Grid lines & HDR – Under the “Options” menu in the camera screen, users will find the ability to turn on the grid view, as well as shoot in HDR. Grid lines seem like they should have been in the app years ago, but have only recently been added. Maybe Apple noticed a lot of terrible photo composition on Flickr and decided to help users understand the Rule of Thirds. HDR, High Dynamic Range, is used to bring out more definition and color to photos by taking three pictures at the same time (one over exposed, one under exposed, and one normal) and stacking them on top of one another. A lot of times HDR can make pictures look great. However, there are times when this setting will make pictures look unrealistic. Users can choose to save a regular picture as well as the HDR version to their camera roll, but HDR pictures take longer for the iPhone to process. I’d love to see the ability to add an HDR filter to regular pictures in the editing process in order to save time (a feature that can be found in quite a few other apps).

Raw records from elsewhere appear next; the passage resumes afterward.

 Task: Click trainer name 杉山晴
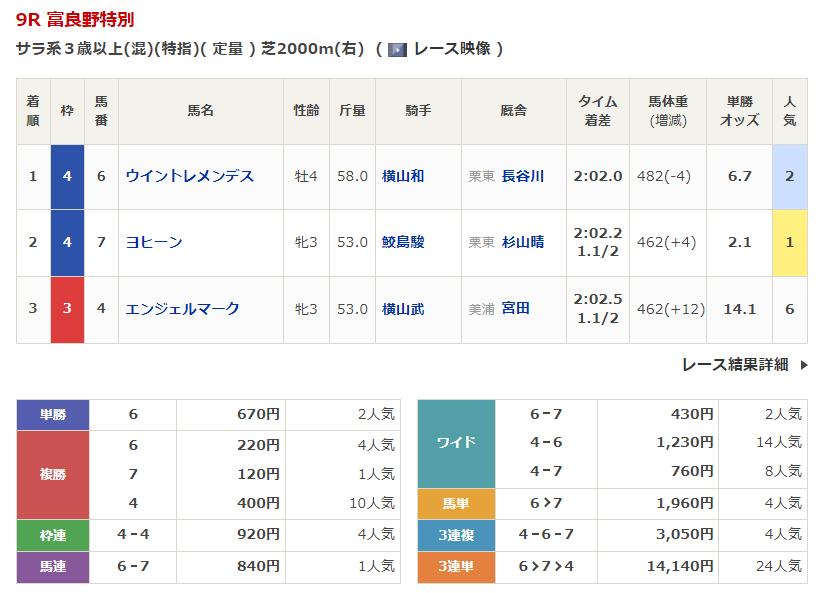coord(523,242)
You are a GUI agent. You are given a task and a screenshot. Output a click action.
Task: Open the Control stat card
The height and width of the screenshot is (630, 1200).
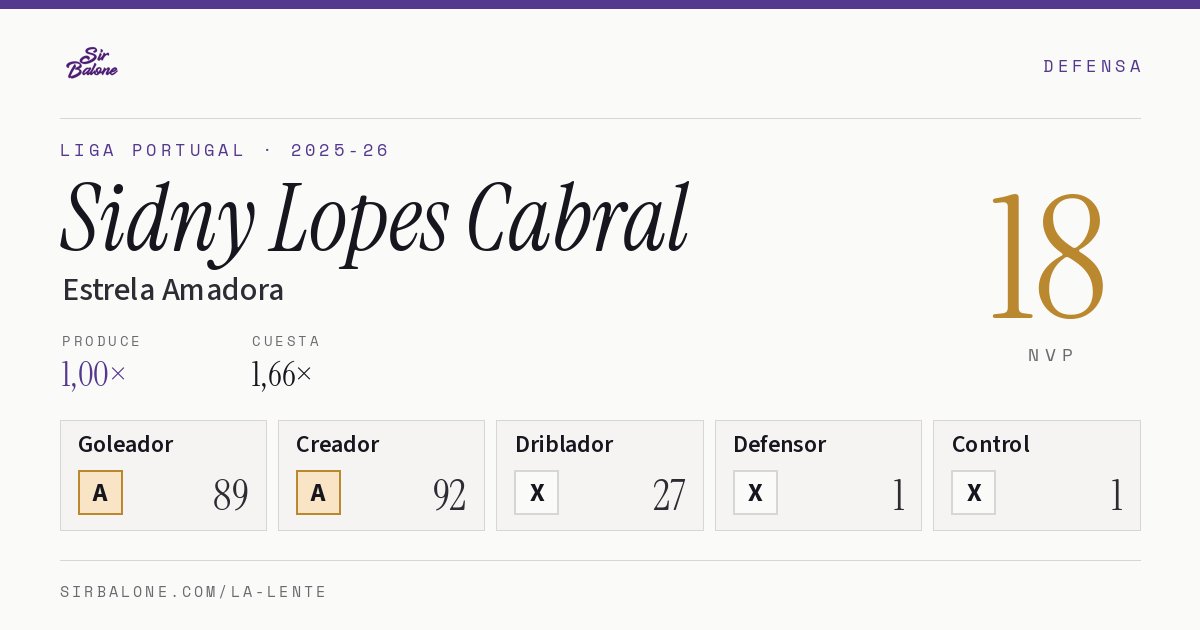pyautogui.click(x=1037, y=475)
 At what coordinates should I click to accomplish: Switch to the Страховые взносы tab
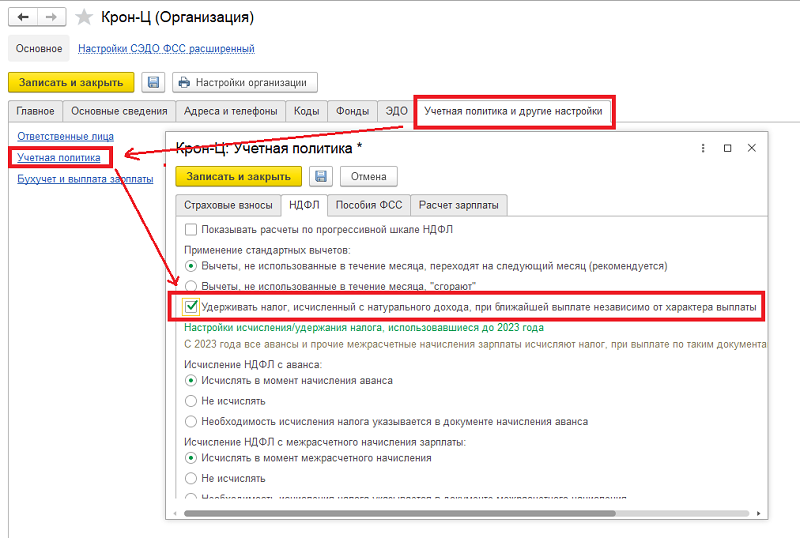226,205
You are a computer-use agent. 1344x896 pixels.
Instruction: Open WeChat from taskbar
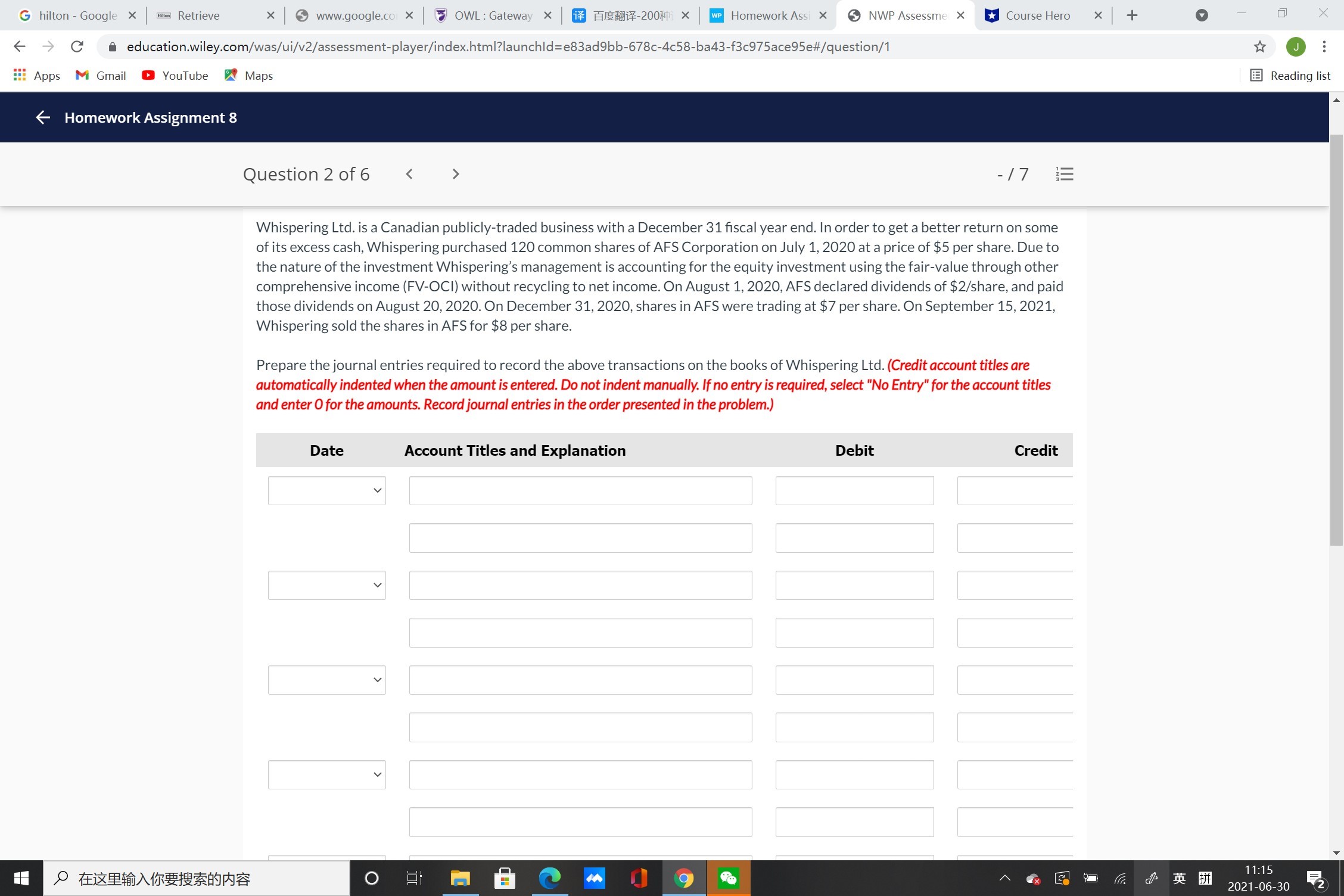tap(728, 878)
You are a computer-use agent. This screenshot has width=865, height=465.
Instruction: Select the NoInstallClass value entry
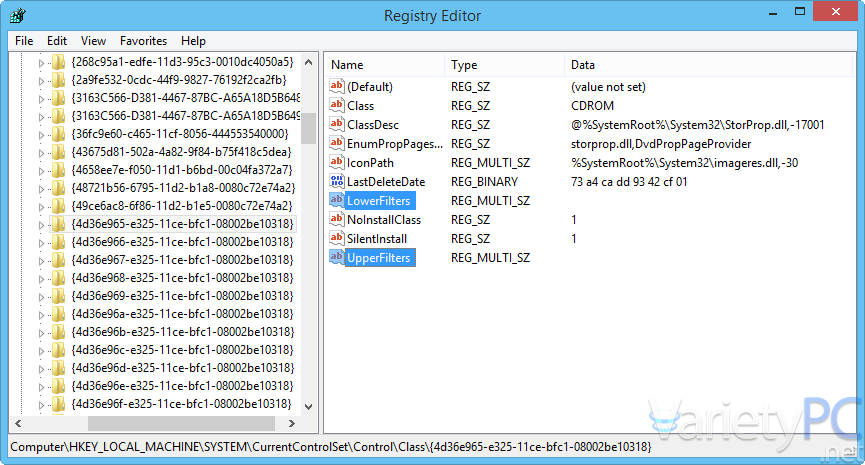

The new iOS 5 Camera app brings with it some much needed improvements. Quickly editing photos before sending them to Twitter, along with the inclusions of the Lockscreen Camera button, and Volume Shutterbuttons, will quickly catch on with users and we’ll be wondering why we suffered along for so many years without them. However, all these basic improvements are just that; basic. There are a lot of great camera apps out there that have had these features and more for a while now, which make using Apple’s built in camera app a bit old school.

Safari, Reading List and Safari Reader

There’s three major new changes to Mobile Safari in iOS 5: Reading List, Safari Reader and tabbed browsing on the iPad. The only one worth really getting excited about though is Safari Reader.

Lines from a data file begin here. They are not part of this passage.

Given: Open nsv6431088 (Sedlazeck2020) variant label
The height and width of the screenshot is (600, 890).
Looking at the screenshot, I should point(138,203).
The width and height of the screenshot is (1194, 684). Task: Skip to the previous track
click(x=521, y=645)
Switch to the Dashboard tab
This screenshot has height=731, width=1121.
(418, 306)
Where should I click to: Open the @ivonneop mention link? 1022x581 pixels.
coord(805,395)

It’s no Instapaper, but Reading List gets the job done.

Reading List is Apple’s rather sloppy grab at Marco Arment’s Instapaper market. When you visit a website, you now have the option to save an item to your Reading List to read at a later time. Items in your Reading List sync with the iCloud, so your collection of to-be-read items is always at hand, whether you’re on Safari 5.1 under OS X 10.7.2 or switching between your iPhone and iPad. Reading List will even keep items filed according to whether or not they’ve been Read or Unread.

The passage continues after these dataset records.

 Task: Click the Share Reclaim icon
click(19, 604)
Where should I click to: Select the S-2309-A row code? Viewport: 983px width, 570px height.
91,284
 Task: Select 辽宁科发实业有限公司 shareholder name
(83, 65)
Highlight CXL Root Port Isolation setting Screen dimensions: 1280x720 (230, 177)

It’s pretty bare bones, but that’s okay: Reading List gets the job done. The problem with Reading List is it does so much less than the apps it wants to supplant, Instapaper and Read It Later, it feels half-assed. Those apps aren’t just about collating a bunch of web pages you want to read later, they are about making them more pleasant to read by stripping out all the gunk, and about sharing and discovering great writing with your friends.

Safari Reader at work, Mobile Safari's best new feature.

Reading List doesn’t even try to help with media discovery, but in cooperating with iOS 5’s new Safari Reader functionality, it can help make ad-saturated online content a hell of a lot more readable by stripping it down to just the text. We still prefer third-party services like Readability or Instapaper, but we absolutely love Safari Reader for making busy web content easier to consume. This is a great feature to have baked into every iOS device.

Tabbed browsing in all its glory on the iPad.

We’re less crazy about tabbed browsing It only works on the iPad for screen real estate reasons, and I suppose it’s an improvement over previous iOS version’s method of changing between Safari windows, it looks weird with only a couple of tabs open, and it’s all too easy to actually tap a Bookmark in the Bookmark Bar when you’re trying to switch tabs. And since my Instapaper Read Later bookmark is in my Bookmark Bar, the introduction of tabbed browsing to Mobile Safari has resulted in a lot of accidental dross ending up in my reading queue.

Under the hood, Safari’s faster than ever thanks to tweaks to its Javascript engine, but other than that, the only tweak that doesn’t feel superfluous to us is the addition of Safari Reader. There aren’t any outright missteps, though, and Mobile Safari continues to be the best mobile browsing experience not just on iOS, but on any platform.